### Aim of the task
Copy out verbatim the lines below, from the one containing "Image resolution: width=740" through the one containing "legend-title-line2: probable is", including both of those lines.

### Information
======

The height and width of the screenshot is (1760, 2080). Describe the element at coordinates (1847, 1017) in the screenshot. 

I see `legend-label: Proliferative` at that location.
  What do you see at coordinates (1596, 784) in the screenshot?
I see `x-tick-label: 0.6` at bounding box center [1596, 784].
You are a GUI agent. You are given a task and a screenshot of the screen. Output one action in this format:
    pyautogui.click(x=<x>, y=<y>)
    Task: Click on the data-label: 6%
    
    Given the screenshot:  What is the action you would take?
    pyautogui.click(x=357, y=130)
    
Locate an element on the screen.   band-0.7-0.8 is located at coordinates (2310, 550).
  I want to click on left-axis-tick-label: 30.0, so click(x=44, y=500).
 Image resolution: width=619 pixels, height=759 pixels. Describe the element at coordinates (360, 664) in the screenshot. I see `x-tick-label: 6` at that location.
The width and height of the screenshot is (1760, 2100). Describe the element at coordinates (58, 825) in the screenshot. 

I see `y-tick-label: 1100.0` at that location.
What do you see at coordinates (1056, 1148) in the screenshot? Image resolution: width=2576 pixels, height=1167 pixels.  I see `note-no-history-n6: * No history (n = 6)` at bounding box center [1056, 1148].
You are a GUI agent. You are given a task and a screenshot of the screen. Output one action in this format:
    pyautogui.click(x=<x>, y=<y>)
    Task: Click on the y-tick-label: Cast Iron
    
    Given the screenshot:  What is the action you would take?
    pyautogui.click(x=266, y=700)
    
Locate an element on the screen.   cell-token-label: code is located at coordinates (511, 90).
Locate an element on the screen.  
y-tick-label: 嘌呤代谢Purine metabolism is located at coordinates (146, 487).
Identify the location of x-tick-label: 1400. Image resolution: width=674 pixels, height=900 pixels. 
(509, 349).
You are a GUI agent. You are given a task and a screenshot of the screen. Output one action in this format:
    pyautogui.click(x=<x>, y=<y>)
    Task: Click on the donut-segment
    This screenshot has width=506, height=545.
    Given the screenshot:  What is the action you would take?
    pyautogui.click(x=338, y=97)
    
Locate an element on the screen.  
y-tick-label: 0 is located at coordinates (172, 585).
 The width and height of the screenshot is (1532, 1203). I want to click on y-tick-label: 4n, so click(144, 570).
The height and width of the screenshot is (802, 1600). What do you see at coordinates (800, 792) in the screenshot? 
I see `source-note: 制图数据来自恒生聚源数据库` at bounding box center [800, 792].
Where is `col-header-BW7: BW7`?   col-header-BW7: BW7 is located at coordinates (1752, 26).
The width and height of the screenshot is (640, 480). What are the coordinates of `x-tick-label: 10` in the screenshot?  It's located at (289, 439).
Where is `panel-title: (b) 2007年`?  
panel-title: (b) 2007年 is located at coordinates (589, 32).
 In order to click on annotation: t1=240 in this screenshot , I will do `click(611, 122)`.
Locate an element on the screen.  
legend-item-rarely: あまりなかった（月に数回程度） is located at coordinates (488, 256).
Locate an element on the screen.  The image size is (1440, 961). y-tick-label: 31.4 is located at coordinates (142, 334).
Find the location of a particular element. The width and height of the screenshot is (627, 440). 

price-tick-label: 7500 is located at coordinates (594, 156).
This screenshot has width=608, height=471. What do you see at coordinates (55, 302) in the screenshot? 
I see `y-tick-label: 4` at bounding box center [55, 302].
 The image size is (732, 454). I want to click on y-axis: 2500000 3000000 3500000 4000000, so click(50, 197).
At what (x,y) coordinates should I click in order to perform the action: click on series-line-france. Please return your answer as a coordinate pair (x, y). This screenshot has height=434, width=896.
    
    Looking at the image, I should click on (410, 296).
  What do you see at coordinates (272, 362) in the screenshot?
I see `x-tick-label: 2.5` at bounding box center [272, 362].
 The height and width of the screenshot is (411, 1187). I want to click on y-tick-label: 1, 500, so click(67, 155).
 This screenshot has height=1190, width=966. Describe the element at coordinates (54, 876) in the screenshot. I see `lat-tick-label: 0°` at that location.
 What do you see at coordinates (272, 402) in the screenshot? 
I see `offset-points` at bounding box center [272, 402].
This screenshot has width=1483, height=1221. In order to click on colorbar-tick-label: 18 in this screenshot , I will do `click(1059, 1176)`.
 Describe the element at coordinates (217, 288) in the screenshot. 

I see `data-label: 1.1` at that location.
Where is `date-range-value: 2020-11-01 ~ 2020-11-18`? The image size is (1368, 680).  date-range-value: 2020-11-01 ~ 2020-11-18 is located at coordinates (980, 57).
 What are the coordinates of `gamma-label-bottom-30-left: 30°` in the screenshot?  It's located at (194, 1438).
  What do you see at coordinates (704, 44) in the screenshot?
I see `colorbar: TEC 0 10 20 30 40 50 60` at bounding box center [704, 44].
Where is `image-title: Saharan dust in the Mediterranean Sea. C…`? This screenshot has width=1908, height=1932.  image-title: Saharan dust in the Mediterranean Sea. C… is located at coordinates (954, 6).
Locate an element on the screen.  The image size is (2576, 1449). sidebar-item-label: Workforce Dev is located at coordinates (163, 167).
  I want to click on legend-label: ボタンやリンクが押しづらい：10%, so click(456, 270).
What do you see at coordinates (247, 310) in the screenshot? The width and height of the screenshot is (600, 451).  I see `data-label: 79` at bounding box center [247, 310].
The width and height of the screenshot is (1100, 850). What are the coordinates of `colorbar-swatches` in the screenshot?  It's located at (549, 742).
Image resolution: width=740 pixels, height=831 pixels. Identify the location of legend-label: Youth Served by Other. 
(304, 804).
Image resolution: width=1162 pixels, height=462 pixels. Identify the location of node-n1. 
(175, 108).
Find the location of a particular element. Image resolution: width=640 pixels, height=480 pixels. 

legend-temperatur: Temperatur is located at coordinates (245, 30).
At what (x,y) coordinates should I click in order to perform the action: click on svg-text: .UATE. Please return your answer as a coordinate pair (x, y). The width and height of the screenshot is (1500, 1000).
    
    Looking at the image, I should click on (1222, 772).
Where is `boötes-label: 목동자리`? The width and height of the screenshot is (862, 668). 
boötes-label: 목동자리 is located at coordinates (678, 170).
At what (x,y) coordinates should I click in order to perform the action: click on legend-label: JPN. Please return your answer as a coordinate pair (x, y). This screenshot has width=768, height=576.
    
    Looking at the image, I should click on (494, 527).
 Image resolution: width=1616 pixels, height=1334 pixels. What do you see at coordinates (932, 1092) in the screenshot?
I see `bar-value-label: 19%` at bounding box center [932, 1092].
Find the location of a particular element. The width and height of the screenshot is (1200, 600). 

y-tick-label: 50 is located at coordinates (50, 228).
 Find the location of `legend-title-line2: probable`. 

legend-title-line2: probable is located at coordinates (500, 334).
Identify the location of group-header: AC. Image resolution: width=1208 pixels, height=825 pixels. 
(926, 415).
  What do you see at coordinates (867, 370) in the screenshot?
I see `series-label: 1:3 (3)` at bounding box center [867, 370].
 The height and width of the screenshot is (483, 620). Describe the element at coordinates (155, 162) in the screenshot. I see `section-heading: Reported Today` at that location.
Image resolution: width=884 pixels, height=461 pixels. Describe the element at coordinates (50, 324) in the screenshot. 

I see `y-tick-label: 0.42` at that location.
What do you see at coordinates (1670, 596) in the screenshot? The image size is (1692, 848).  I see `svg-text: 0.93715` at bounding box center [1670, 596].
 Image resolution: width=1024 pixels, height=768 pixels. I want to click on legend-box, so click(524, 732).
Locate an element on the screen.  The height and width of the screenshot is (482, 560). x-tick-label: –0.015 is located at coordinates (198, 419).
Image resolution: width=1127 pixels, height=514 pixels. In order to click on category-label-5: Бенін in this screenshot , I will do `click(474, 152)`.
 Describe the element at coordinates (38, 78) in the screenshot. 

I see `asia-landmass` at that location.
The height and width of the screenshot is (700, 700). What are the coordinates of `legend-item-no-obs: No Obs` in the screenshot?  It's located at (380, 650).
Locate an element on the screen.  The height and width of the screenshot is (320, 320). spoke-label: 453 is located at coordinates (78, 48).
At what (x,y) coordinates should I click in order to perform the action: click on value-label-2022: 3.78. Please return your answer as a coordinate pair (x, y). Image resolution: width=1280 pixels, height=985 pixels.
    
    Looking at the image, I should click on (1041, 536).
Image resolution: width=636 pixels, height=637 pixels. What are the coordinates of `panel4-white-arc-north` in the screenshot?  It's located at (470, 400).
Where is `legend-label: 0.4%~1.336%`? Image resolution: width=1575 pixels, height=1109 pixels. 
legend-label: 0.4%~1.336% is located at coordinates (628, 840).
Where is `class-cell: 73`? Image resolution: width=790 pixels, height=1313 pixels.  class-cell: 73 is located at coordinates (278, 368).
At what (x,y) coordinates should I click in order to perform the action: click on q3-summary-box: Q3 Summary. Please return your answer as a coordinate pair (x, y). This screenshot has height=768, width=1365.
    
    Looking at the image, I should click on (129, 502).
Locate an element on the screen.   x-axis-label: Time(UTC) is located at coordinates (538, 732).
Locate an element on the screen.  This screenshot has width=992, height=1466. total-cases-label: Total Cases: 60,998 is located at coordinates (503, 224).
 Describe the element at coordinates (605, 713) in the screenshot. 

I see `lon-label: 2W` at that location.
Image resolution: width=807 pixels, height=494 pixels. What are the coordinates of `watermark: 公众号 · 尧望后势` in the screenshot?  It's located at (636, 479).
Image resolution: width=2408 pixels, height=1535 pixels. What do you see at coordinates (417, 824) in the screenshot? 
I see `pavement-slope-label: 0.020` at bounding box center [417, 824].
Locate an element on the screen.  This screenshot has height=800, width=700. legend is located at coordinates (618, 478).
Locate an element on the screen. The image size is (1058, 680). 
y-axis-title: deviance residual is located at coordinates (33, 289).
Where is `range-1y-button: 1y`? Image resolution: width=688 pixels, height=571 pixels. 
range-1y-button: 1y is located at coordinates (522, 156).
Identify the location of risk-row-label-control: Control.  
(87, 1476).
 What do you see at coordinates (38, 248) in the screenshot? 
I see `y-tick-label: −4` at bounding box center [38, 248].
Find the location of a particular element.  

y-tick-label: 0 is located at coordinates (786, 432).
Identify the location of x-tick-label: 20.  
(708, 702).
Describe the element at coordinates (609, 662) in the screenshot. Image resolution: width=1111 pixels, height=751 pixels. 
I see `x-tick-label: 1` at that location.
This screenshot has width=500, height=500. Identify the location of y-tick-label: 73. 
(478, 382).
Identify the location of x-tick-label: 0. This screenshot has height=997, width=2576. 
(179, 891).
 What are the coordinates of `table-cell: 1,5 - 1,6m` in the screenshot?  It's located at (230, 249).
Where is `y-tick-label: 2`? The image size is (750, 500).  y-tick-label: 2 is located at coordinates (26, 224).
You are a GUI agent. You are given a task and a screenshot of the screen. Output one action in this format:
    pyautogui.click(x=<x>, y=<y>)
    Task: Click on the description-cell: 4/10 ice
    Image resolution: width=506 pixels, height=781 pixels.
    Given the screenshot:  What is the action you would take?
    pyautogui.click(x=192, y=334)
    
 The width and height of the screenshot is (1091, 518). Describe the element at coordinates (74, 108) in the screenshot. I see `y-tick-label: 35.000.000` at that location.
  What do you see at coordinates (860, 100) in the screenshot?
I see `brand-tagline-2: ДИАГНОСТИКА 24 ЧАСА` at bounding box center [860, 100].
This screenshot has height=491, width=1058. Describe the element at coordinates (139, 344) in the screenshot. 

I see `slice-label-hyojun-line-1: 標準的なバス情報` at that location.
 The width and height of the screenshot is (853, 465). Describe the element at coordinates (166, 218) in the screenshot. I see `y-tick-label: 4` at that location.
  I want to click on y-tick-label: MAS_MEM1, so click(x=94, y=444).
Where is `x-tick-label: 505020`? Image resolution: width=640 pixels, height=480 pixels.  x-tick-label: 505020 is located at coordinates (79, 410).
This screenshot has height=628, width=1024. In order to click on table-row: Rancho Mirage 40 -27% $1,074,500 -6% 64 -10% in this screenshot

======

### Solution to this exercise
Image resolution: width=740 pixels, height=831 pixels. Identify the location of legend-label: Youth Served by Other. 
(304, 804).
Image resolution: width=1162 pixels, height=462 pixels. Identify the location of node-n1. 
(175, 108).
Find the location of a particular element. Image resolution: width=640 pixels, height=480 pixels. 

legend-temperatur: Temperatur is located at coordinates (245, 30).
At what (x,y) coordinates should I click in order to perform the action: click on svg-text: .UATE. Please return your answer as a coordinate pair (x, y). The width and height of the screenshot is (1500, 1000).
    
    Looking at the image, I should click on (1222, 772).
Where is `boötes-label: 목동자리`? The width and height of the screenshot is (862, 668). 
boötes-label: 목동자리 is located at coordinates (678, 170).
At what (x,y) coordinates should I click in order to perform the action: click on legend-label: JPN. Please return your answer as a coordinate pair (x, y). This screenshot has width=768, height=576.
    
    Looking at the image, I should click on (494, 527).
 Image resolution: width=1616 pixels, height=1334 pixels. What do you see at coordinates (932, 1092) in the screenshot?
I see `bar-value-label: 19%` at bounding box center [932, 1092].
Find the location of a particular element. The width and height of the screenshot is (1200, 600). 

y-tick-label: 50 is located at coordinates (50, 228).
 Find the location of `legend-title-line2: probable`. 

legend-title-line2: probable is located at coordinates (500, 334).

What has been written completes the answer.